[Opening Provided data section]

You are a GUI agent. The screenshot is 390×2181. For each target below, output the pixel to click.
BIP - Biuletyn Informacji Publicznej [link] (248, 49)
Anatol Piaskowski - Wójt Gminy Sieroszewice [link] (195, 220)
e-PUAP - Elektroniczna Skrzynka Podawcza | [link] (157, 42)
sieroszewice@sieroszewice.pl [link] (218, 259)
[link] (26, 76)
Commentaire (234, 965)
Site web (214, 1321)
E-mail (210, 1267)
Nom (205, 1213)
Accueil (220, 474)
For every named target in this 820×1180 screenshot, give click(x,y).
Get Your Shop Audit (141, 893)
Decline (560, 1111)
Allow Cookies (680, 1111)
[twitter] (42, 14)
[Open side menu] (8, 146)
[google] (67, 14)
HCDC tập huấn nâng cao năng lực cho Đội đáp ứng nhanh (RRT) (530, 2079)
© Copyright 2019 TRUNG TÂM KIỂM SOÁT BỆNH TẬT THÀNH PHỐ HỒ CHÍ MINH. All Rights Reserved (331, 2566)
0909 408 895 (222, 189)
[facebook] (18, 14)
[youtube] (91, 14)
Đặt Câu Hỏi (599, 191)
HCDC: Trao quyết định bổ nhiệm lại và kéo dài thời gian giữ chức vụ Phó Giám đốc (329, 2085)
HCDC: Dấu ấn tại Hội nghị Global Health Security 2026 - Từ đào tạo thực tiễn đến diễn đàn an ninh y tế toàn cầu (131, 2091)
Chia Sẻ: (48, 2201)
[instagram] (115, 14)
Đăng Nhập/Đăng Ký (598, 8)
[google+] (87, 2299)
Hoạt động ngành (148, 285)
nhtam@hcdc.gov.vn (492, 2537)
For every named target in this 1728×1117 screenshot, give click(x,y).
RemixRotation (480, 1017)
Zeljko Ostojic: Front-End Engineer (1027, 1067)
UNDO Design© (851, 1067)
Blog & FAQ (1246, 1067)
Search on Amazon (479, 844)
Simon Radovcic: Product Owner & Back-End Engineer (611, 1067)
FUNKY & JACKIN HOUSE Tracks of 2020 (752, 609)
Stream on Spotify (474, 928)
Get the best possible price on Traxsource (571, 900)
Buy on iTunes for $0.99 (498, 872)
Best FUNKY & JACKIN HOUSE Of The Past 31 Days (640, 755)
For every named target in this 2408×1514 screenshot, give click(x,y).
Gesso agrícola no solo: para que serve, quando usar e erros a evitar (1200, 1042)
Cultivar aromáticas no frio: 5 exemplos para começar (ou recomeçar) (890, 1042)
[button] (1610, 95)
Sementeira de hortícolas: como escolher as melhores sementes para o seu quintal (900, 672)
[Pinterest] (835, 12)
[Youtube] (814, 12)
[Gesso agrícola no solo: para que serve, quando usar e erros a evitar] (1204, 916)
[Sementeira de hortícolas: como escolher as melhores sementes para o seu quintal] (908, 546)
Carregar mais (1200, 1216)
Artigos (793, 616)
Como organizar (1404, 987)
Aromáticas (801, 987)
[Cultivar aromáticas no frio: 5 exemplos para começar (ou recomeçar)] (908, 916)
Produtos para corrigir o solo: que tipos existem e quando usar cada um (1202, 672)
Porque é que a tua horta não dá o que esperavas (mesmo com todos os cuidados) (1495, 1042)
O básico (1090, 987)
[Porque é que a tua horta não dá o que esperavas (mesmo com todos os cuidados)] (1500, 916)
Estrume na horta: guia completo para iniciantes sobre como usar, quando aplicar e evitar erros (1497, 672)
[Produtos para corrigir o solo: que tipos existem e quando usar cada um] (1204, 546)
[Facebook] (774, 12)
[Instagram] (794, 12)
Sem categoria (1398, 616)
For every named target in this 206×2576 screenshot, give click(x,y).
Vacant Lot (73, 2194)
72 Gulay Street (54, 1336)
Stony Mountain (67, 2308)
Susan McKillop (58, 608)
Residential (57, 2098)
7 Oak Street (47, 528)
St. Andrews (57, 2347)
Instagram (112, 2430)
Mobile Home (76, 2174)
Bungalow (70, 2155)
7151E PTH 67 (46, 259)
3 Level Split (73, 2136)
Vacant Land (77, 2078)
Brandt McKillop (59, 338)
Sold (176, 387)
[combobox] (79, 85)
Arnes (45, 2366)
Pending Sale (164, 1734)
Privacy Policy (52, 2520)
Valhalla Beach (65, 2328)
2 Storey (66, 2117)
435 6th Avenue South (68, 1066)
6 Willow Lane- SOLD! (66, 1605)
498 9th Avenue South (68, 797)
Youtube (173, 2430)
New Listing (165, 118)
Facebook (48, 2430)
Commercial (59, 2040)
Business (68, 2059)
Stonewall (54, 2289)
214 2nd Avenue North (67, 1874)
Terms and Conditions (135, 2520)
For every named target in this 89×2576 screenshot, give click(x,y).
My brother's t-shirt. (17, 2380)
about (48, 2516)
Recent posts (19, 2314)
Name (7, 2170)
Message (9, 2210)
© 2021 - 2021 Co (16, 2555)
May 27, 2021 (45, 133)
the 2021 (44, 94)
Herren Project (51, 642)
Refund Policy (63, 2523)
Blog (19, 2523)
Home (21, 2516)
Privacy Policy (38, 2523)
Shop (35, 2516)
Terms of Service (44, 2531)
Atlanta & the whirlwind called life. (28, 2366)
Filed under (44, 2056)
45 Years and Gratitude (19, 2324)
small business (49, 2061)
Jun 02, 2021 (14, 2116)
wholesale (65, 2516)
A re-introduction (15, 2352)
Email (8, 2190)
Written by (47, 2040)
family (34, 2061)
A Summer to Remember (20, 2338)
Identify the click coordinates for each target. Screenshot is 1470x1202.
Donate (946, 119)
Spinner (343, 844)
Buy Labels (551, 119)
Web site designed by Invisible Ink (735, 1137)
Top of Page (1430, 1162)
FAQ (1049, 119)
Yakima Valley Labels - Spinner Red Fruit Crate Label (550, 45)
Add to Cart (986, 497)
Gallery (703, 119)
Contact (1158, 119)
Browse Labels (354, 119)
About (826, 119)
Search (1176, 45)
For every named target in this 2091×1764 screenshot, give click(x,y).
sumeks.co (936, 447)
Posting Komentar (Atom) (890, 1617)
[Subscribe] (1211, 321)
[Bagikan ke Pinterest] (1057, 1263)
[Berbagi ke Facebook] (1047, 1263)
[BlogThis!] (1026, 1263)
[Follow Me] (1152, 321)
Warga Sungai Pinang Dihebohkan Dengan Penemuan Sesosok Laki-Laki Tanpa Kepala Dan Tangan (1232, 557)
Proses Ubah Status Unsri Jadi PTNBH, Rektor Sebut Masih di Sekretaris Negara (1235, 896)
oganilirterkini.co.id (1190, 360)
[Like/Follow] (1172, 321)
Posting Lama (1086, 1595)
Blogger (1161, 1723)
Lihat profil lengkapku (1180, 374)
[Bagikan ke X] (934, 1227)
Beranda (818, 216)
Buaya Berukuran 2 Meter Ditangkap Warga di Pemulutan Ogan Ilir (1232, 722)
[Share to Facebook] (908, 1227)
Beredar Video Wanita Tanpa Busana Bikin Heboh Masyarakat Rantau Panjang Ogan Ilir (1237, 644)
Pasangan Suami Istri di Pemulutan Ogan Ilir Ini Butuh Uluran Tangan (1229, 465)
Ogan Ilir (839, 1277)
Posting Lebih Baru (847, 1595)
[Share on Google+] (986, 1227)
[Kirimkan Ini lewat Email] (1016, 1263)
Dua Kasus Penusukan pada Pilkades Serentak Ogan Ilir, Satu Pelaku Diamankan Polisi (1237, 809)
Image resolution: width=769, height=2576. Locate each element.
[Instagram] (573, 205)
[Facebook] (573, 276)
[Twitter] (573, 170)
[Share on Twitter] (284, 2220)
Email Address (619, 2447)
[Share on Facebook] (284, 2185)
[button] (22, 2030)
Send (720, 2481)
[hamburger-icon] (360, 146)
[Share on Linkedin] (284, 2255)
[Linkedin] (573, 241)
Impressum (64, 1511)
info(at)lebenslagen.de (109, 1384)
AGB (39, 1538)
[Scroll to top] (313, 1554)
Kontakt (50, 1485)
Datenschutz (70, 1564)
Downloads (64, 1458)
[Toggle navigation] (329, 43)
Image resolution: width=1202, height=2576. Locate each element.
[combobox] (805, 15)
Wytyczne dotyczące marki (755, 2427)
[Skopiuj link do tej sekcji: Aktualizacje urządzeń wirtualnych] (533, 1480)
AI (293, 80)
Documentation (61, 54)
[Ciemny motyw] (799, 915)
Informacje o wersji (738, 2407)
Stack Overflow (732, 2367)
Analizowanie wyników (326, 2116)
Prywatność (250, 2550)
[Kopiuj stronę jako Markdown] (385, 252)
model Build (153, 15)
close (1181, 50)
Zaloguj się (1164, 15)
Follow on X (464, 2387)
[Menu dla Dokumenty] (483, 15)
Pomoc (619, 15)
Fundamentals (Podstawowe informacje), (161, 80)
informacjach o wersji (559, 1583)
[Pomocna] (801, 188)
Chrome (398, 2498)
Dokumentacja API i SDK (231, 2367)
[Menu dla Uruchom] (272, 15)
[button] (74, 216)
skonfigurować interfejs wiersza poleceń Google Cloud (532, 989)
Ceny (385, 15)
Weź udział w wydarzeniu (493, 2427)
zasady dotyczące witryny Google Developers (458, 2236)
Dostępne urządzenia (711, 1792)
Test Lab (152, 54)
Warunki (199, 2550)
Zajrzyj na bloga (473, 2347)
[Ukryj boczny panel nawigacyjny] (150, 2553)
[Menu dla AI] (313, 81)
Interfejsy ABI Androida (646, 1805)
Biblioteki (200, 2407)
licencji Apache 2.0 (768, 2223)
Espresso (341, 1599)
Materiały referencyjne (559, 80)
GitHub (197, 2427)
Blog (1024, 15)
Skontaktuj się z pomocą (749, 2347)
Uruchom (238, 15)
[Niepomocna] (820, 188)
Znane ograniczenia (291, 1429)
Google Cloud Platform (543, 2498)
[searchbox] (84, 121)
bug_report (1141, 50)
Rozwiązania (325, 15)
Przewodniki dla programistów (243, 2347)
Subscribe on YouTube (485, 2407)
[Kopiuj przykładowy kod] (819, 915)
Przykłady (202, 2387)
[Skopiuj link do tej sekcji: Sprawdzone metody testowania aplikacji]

[Closing Provided data section]

**What the task requires**
State only how many lines above hold the string "esperavas".

**The completed task**
2